A total of 54 374 patients with T2D were included in the analysis, of which 26 551 (48.8%) were treated with insulin. For 3P-MACE in patients without insulin treatment, the HR (95% CI) for the effect of SGLTi vs placebo was 0.93 (0.81-1.05), with moderate heterogeneity (I2 = 49.2%, Q statistic P = 0.11). In insulin-treated patients, the HR (95% CI) was 0.88 (0.82-0.95), without evidence of heterogeneity (I2 =0.0%, Q statistic P =0.91). The pooled effect evidenced a 10% reduction of 3P-MACE with SGLTi (HR: 0.90, 95% CI: 0.85-0.96), without SGLTi-by-insulin interaction P = 0.53. For the composite outcome of HF hospitalisation or cardiovascular death in patients without insulin treatment, the HR (95% CI) for the effect of SGLTi vs placebo was 0.77 (0.61-0.92), with marked heterogeneity (I2 = 66.8%, Q statistic P = 0.02). In insulin-treated patients, the HR (95% CI) was 0.77 (0.68-0.86), without significant heterogeneity (I2 = 31.7%, Q statistic P = 0.25). The pooled effect evidenced a 23% reduction of HF hospitalisations or cardiovascular death with SGLTi (HR: 0.77, 95% CI: 0.68-0.85), without SGLTi-by-insulin interaction P = 0.98.
SGLTi reduces cardiovascular events regardless of insulin use. However, the treatment effect is more homogeneous among insulin-treated patients, supporting the use of SGLTi for the treatment of patients with T2D requiring insulin for glycaemic control.
接受胰岛素治疗的 2 型糖尿病(T2D)患者发生主要不良心血管事件的风险较高。钠-葡萄糖共转运蛋白抑制剂(SGLTi)可改善预后而无低血糖风险。

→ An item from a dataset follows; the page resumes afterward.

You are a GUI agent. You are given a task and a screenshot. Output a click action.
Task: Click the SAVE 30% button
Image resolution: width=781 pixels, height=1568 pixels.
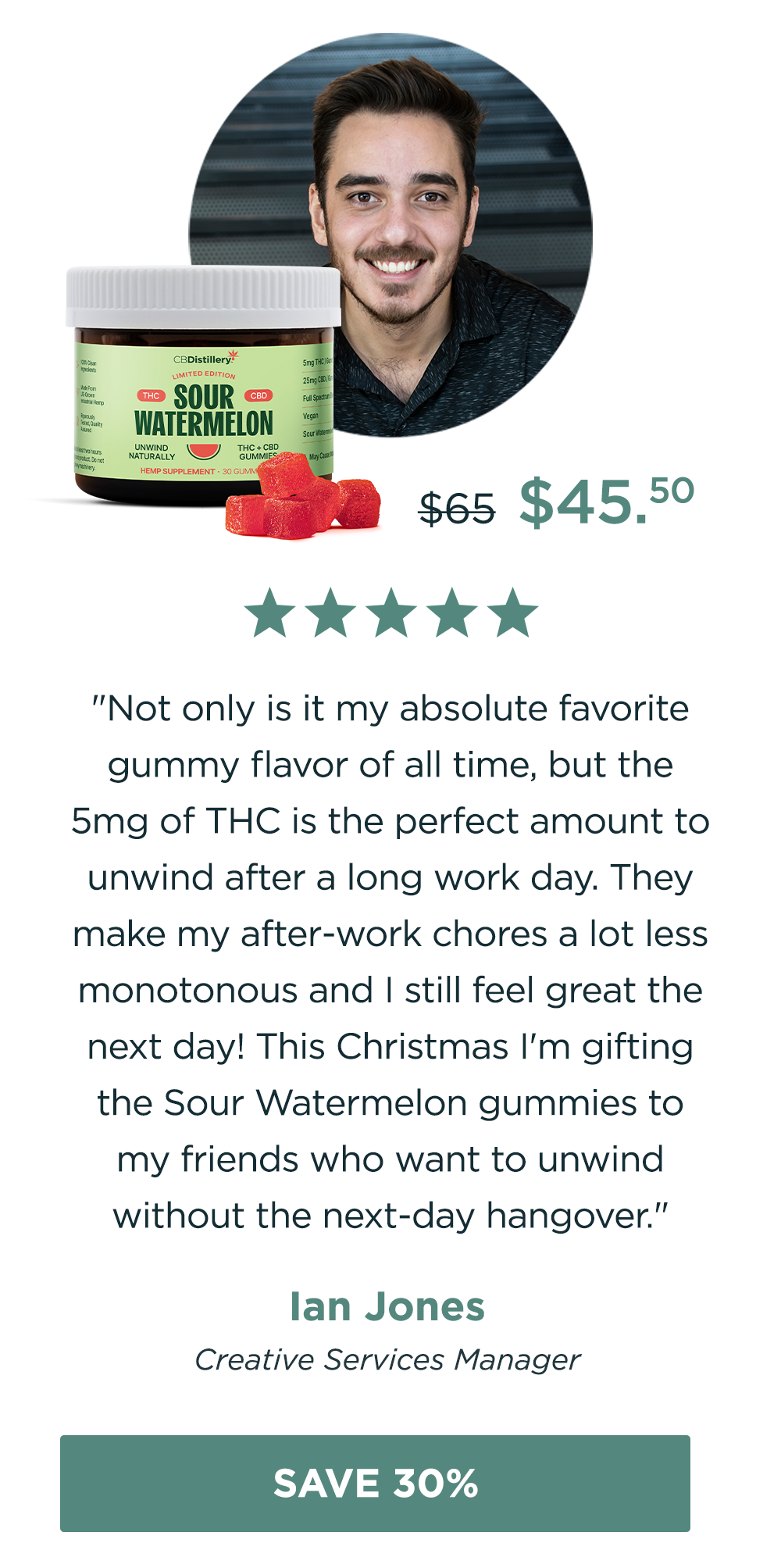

研究 SGLTi 在伴有和不伴有背景胰岛素治疗的 T2D 患者中,在以结局为导向的 RCT 中的作用。
采用随机效应模型。
共纳入 54374 例 T2D 患者,其中 26551 例(48.8%)接受胰岛素治疗。对于无胰岛素治疗的患者,3P-MACE 的 SGLTi 与安慰剂相比的 HR(95%CI)为 0.93(0.81-1.05),存在中度异质性(I2=49.2%,Q 统计量 P=0.11)。在胰岛素治疗的患者中,HR(95%CI)为 0.88(0.82-0.95),无异质性证据(I2=0.0%,Q 统计量 P=0.91)。汇总效应显示 SGLTi 可使 3P-MACE 降低 10%(HR:0.90,95%CI:0.85-0.96),无 SGLTi-胰岛素交互作用 P=0.53。对于无胰岛素治疗的患者,HF 住院或心血管死亡的复合结局,SGLTi 与安慰剂相比的 HR(95%CI)为 0.77(0.61-0.92),存在显著异质性(I2=66.8%,Q 统计量 P=0.02)。在胰岛素治疗的患者中,HR(95%CI)为 0.77(0.68-0.86),无显著异质性(I2=31.7%,Q 统计量 P=0.25)。汇总效应显示 SGLTi 可使 HF 住院或心血管死亡降低 23%(HR:0.77,95%CI:0.68-0.85),无 SGLTi-胰岛素交互作用 P=0.98。
SGLTi 可降低心血管事件,无论是否使用胰岛素。然而,胰岛素治疗患者的治疗效果更具同质性,支持 SGLTi 用于治疗需要胰岛素控制血糖的 T2D 患者。